The next week will see specific plans and measures drawn up to put into effect a regulation to prevent the illegal use and collection of restaurants' waste oil, says the Shanghai food safety office.
The regulation requires restaurants to install machines that separate oil and grease before those substances enter the city's sewer system, thus making it impossible to re-collect them from that source. The regulation requires restaurants to install the machines by the end of 2012.
The regulation requires restaurants to install machines that separate oil and grease before those substances enter the city's sewer system, thus making it impossible to re-collect them from that source. |
The new requirement was officially released this past month following 15 days of opinion polling in the city. It marks the city's latest attempt at curbing the use of "gutter oil," or reprocessed kitchen oil that is illegally recycled and then used in restaurant's cooking.

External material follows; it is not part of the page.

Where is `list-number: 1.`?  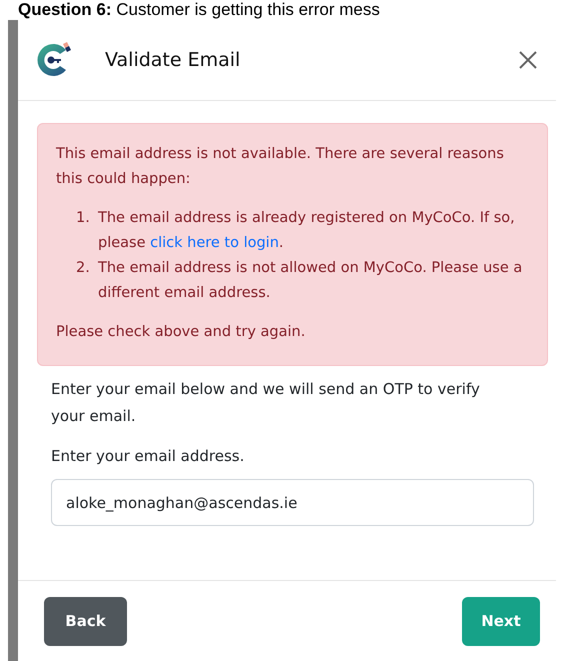 list-number: 1. is located at coordinates (84, 218).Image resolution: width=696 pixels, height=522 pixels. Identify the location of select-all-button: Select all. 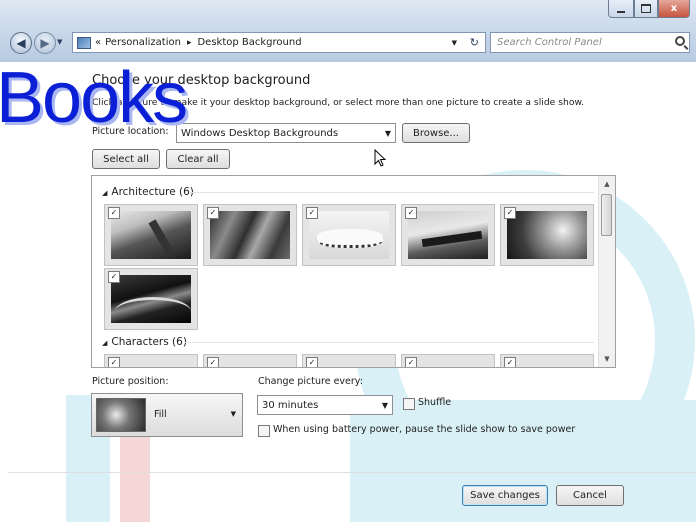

"It's a tremendous task, one that will have several departments working together," said a commission official who declined to give his name. "We will have a further discussion next week and then make a specific plan about putting the regulation into effect."
He said the food-and-drug supervision administration, the public security bureau and other departments will work together to enforce the new rules.
About 40,000 restaurants operate in Shanghai. According to Chinese media reports, about 100 tons of waste-cooking oil are produced in the city each day, and less than a third of that is sent to be properly processed.
"Kitchen-waste oil contains a large number of toxic and carcinogenic substances, such as aflatoxin," said Feng Xiao, deputy general manager of Shanghai Fucheng Environment Protection Engineering Company. "Gutter oil is difficult to test, which poses great difficulties to the supervision and related departments.
"But these separator machines will stop up the loophole where it begins, preventing oil from being reused in kitchens."
Wastewater cleaned by the machines will not produce secondary water pollution, said Hua Yuanqi, engineer from the Shanghai Yuantou Environmental Technology Company. And waste oil and grease collected through that process can be used to make biodiesel, he said.
But Yuan said it is still expensive to convert waste oil into biodiesel.
As for the machines, many companies are now producing them. Even so, small-catering businesses often still find them to be unaffordable.
"These devices cost from 20,000 yuan ($3,120) to 40,000 yuan, which is cheap enough and beneficial to large hotels and restaurants," said Jin Peihua, deputy secretary-general of the Shanghai Restaurants Association. "But some smaller restaurants cannot afford the high price."
So far, several well-rated hotels and high-end restaurants in the city have installed the devices.
Jin called on the government to give small restaurants subsidies to help them meet the requirement.